Ruling for Obamacare: Obamacare Subsidies

Published: June 25, 2015

Ruling for Obamacare: Obamacare Subsidies, The Supreme Court on Thursday upheld ObamaCare subsidies nationwide, in the second major court victory for President Obama on his signature health care law.

In a 6-3 decision, the court ruled that subsidies are valid even in states that did not set up their own insurance exchanges.

A ruling against the administration would have threatened subsidies worth millions in nearly three-dozen states and imperiled the program itself.
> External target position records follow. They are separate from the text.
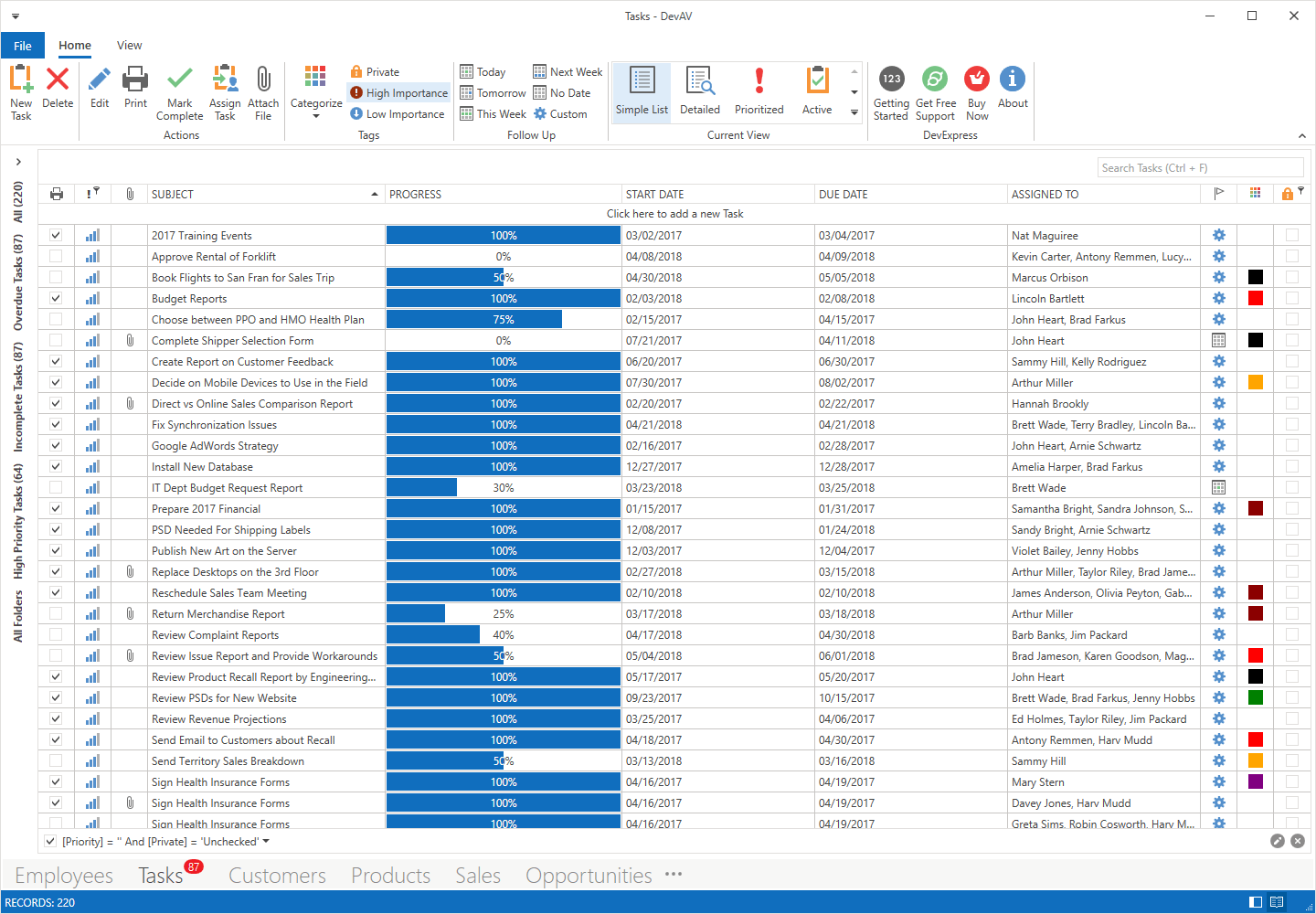Switch to the View ribbon tab
1316x914 pixels.
[x=129, y=45]
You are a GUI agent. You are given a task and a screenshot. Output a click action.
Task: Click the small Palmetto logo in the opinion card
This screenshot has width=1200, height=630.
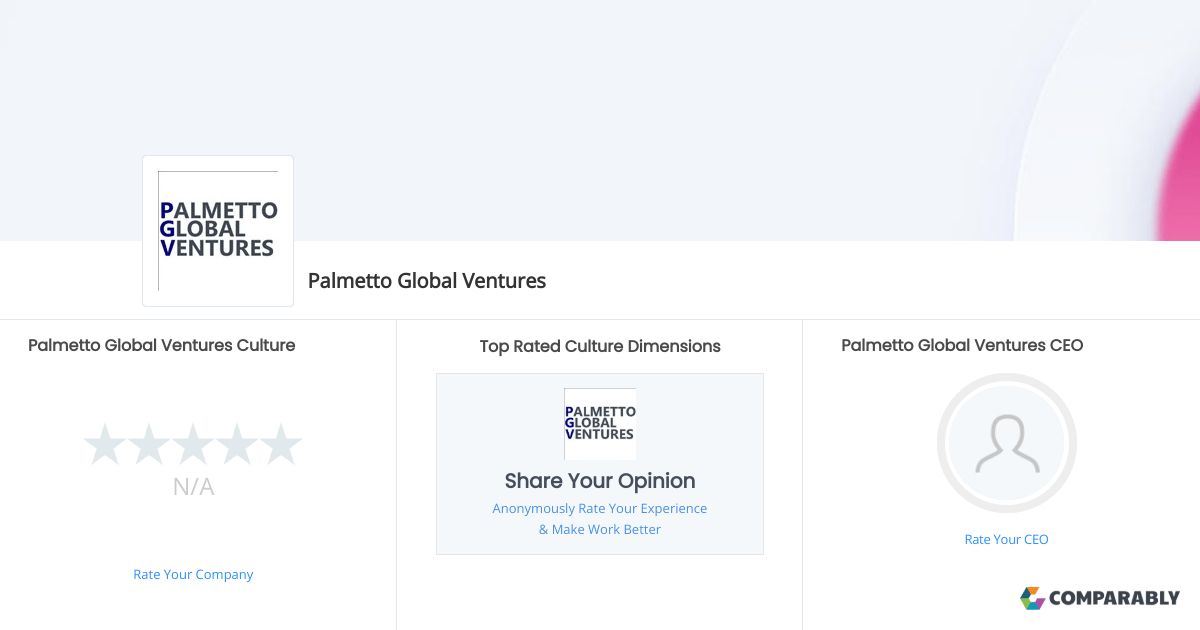600,424
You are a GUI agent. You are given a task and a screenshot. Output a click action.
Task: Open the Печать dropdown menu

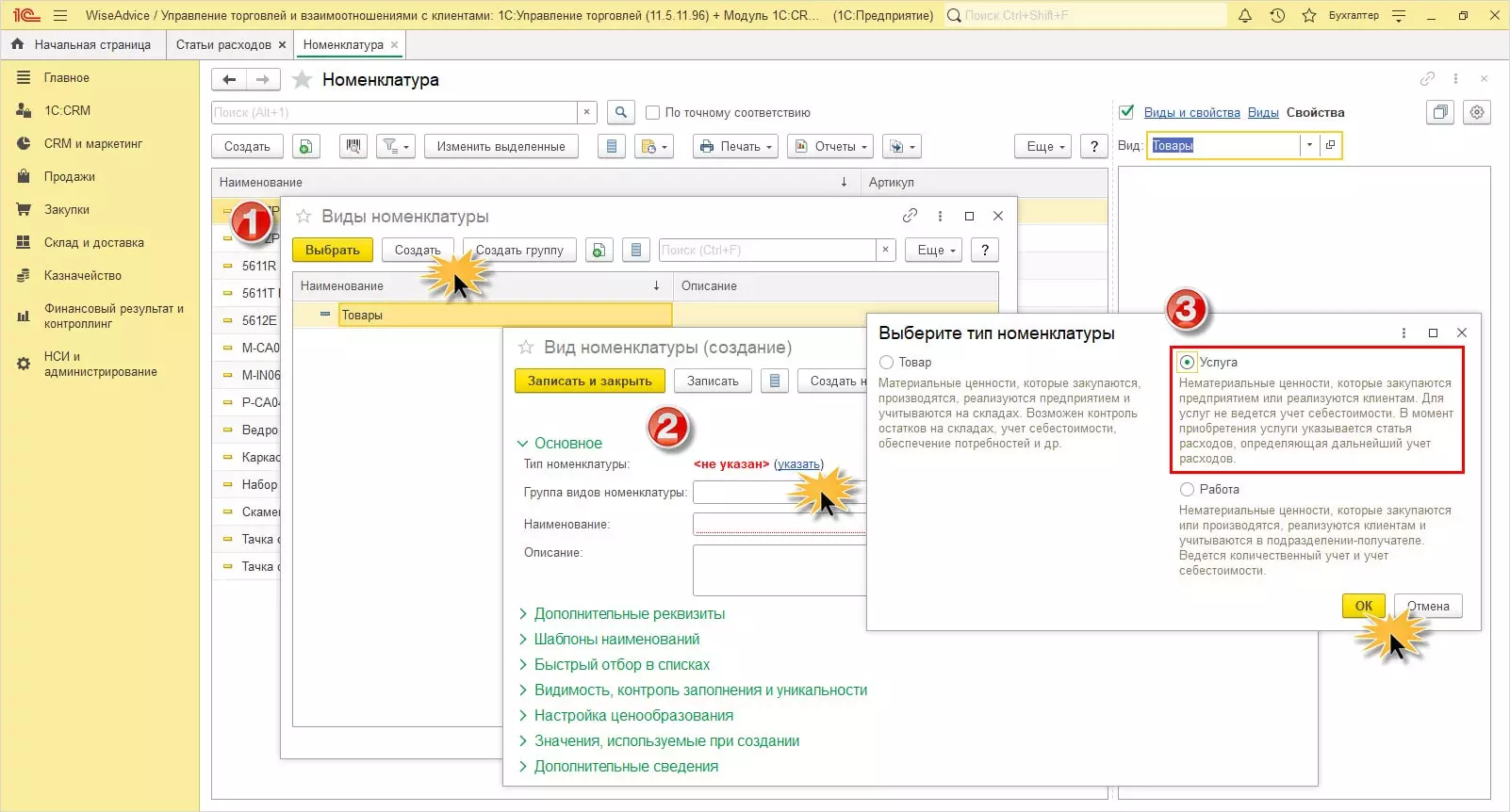pyautogui.click(x=735, y=146)
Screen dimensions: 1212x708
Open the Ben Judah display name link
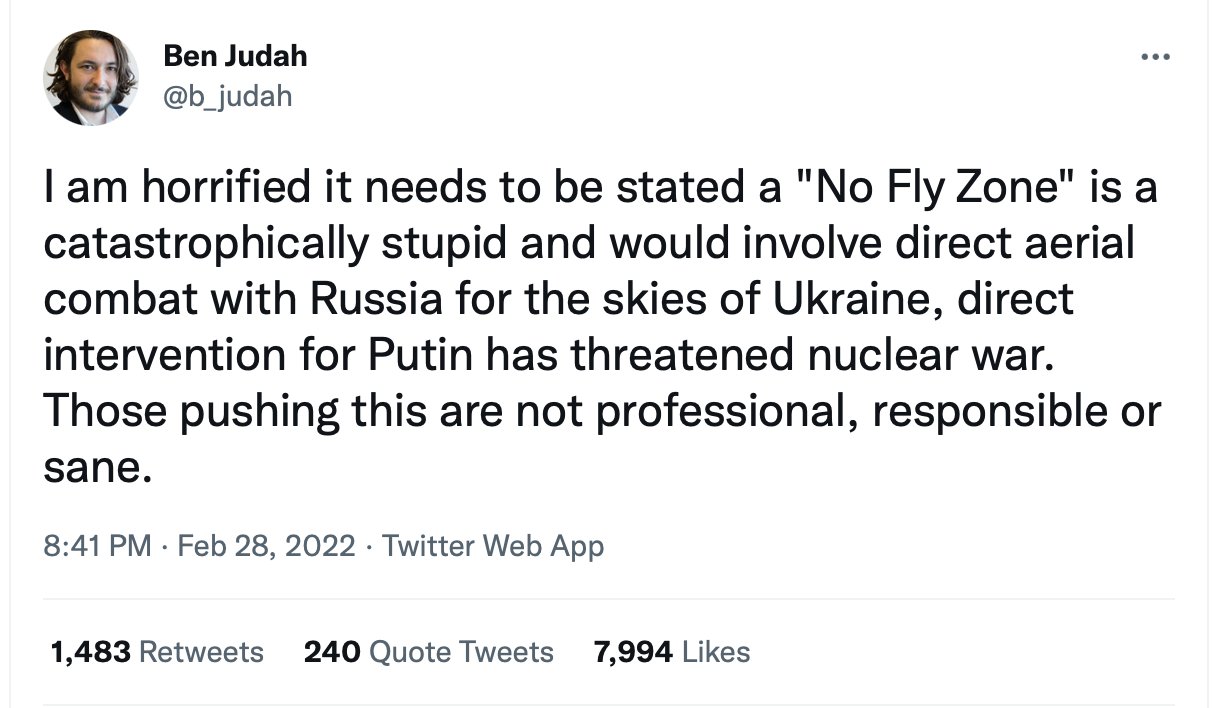(x=235, y=56)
For months, though, the administration said it had no back-up plans, confident the Supreme Court would rule in its favor.

With yet another challenge to ObamaCare now cleared away, Obama urged critics to move on.
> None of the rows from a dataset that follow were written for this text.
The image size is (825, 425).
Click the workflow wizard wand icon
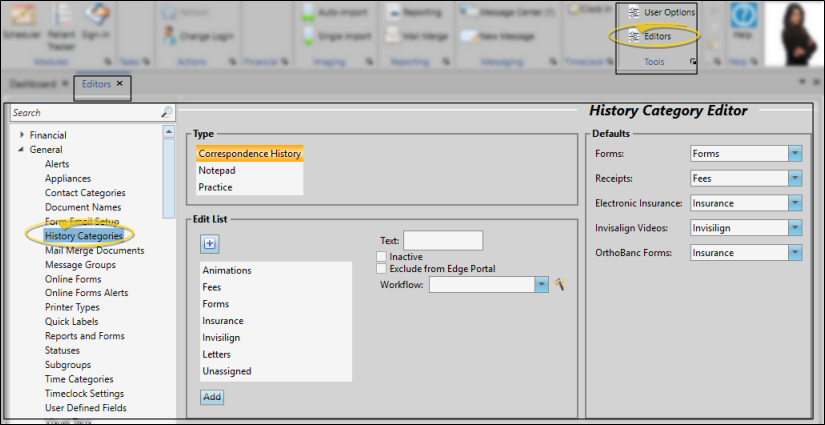tap(561, 285)
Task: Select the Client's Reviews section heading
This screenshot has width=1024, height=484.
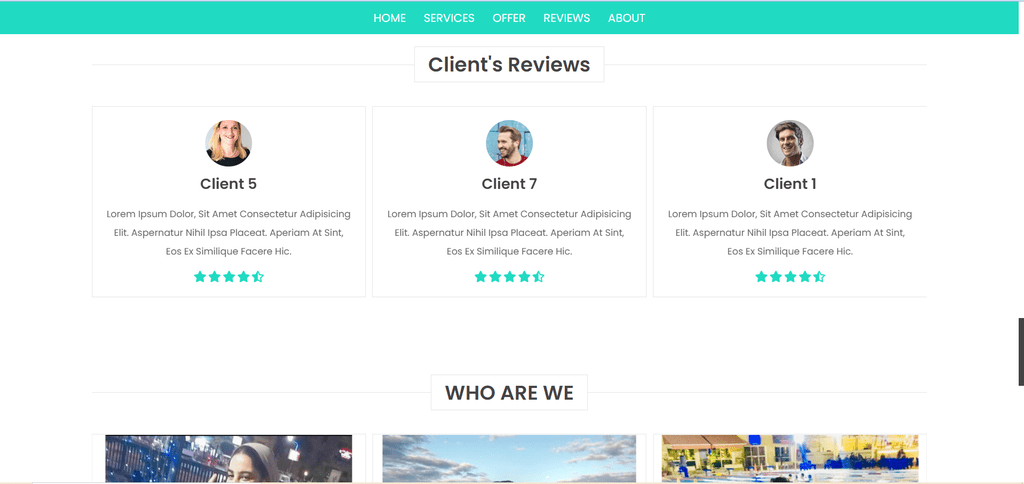Action: [509, 65]
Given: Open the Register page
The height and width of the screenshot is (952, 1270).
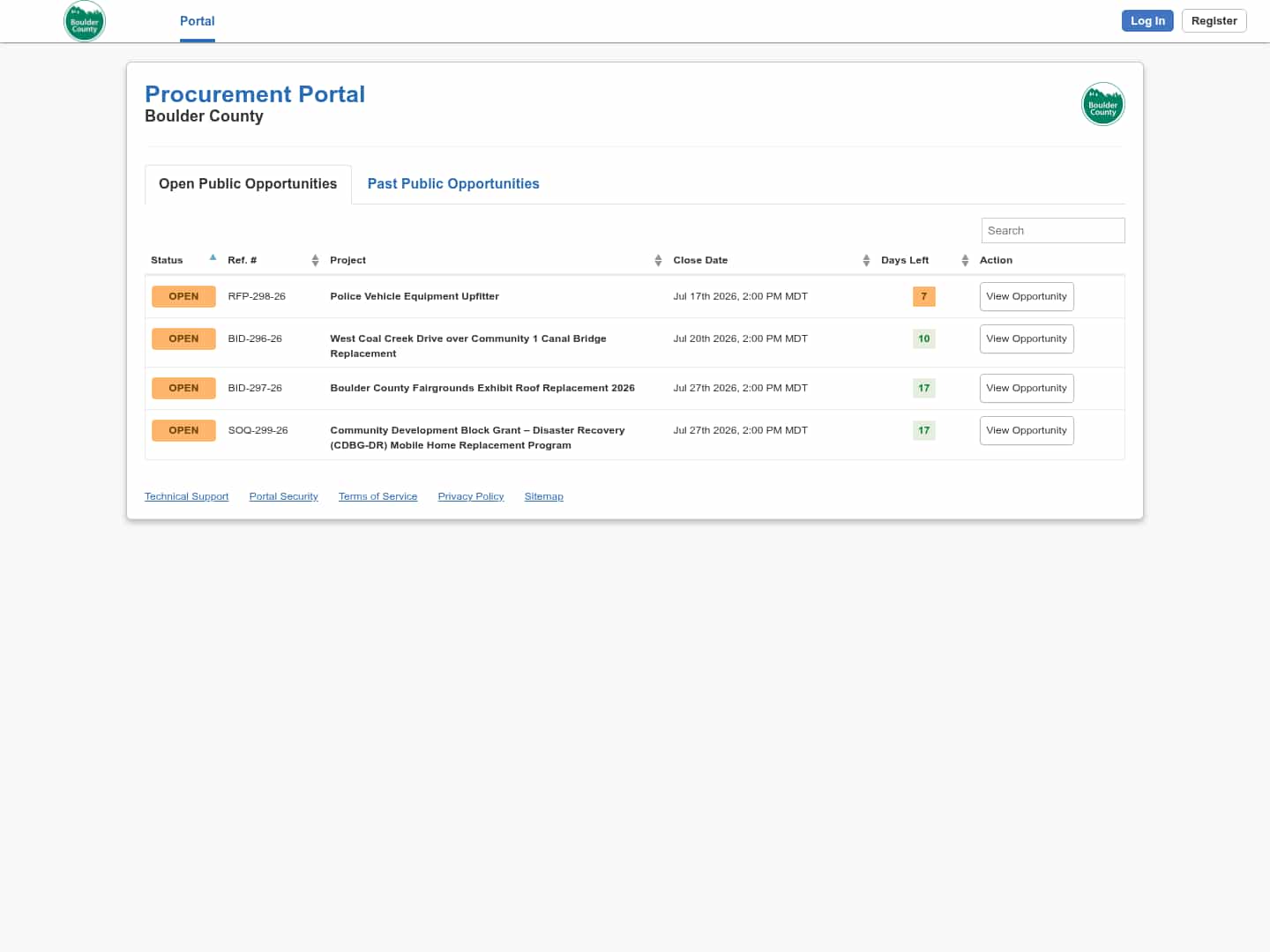Looking at the screenshot, I should tap(1214, 21).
“The Affordable Care Act is here to stay,” he declared in the Rose Garden.

But Republicans continued to blast the program, and vowed to keep up the fight. “ObamaCare is fundamentally broken, increasing health care costs for millions of Americans. Today’s ruling doesn’t change that fact,” House Speaker John Boehner said. “[W]e will continue our efforts to repeal the law and replace it with patient-centered solutions that meet the needs of seniors, small business owners, and middle-class families.”

The Supreme Court had previously upheld the law’s individual mandate in 2012, in a 5-4 decision. This time, the justices tackled the law’s tax credits and ruled that subsidies that 8.7 million people currently receive do not depend on where they live.
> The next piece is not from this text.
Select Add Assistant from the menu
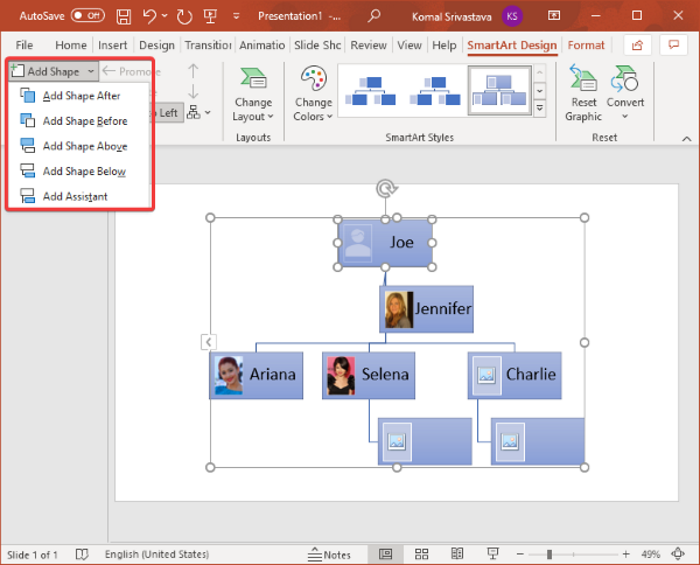 (x=75, y=196)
Chief Justice John Roberts, who was the key vote in 2012, again voted with his liberal colleagues in support of the law. Justice Anthony Kennedy, a dissenter in 2012, was part of the majority on Thursday.

“Congress passed the Affordable Care Act to improve health insurance markets, not to destroy them,” Roberts wrote in the majority opinion.

Conservative-leaning justices, though, issued a scathing dissent to the decision, referencing the several times the high court has had to rule on the health law.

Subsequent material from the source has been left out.